Exercise input:
Start of Block
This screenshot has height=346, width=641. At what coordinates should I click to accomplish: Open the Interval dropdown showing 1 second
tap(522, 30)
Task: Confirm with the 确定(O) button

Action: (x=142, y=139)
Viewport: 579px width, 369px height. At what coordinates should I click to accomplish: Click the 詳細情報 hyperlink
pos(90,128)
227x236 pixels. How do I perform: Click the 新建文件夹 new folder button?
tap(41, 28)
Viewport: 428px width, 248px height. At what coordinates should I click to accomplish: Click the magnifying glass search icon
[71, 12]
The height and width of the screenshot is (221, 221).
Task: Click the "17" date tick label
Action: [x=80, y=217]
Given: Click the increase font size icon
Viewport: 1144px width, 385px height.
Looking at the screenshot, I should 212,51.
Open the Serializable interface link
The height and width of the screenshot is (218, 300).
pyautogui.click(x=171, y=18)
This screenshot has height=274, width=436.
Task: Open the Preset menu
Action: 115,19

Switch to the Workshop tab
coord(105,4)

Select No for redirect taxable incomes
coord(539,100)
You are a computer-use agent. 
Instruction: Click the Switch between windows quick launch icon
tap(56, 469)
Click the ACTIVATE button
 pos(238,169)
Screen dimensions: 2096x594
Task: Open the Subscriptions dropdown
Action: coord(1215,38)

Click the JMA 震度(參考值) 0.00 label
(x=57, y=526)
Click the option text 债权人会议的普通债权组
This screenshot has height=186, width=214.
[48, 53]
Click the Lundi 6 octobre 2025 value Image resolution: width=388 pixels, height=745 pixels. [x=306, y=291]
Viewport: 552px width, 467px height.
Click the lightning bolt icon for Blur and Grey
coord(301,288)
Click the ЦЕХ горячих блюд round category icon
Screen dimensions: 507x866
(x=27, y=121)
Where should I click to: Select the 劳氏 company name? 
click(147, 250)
End of Block
Task: Set the records above down again. Match them exactly.

Task solution:
This screenshot has height=346, width=641. At what coordinates should I click to accomplish: Open the Interval dropdown showing 1 second
tap(522, 30)
Task: Confirm with the 确定(O) button

Action: (x=142, y=139)
Viewport: 579px width, 369px height. At what coordinates should I click to accomplish: Click the 詳細情報 hyperlink
pos(90,128)
227x236 pixels. How do I perform: Click the 新建文件夹 new folder button?
tap(41, 28)
Viewport: 428px width, 248px height. At what coordinates should I click to accomplish: Click the magnifying glass search icon
[71, 12]
The height and width of the screenshot is (221, 221).
Task: Click the "17" date tick label
Action: [x=80, y=217]
Given: Click the increase font size icon
Viewport: 1144px width, 385px height.
Looking at the screenshot, I should 212,51.
Open the Serializable interface link
The height and width of the screenshot is (218, 300).
pyautogui.click(x=171, y=18)
This screenshot has height=274, width=436.
Task: Open the Preset menu
Action: 115,19

Switch to the Workshop tab
coord(105,4)

Select No for redirect taxable incomes
coord(539,100)
You are a computer-use agent. 
Instruction: Click the Switch between windows quick launch icon
tap(56, 469)
Click the ACTIVATE button
 pos(238,169)
Screen dimensions: 2096x594
Task: Open the Subscriptions dropdown
Action: coord(1215,38)

Click the JMA 震度(參考值) 0.00 label
(x=57, y=526)
Click the option text 债权人会议的普通债权组
This screenshot has height=186, width=214.
[48, 53]
Click the Lundi 6 octobre 2025 value Image resolution: width=388 pixels, height=745 pixels. [x=306, y=291]
Viewport: 552px width, 467px height.
Click the lightning bolt icon for Blur and Grey
coord(301,288)
Click the ЦЕХ горячих блюд round category icon
Screen dimensions: 507x866
(x=27, y=121)
Where should I click to: Select the 劳氏 company name? 
click(147, 250)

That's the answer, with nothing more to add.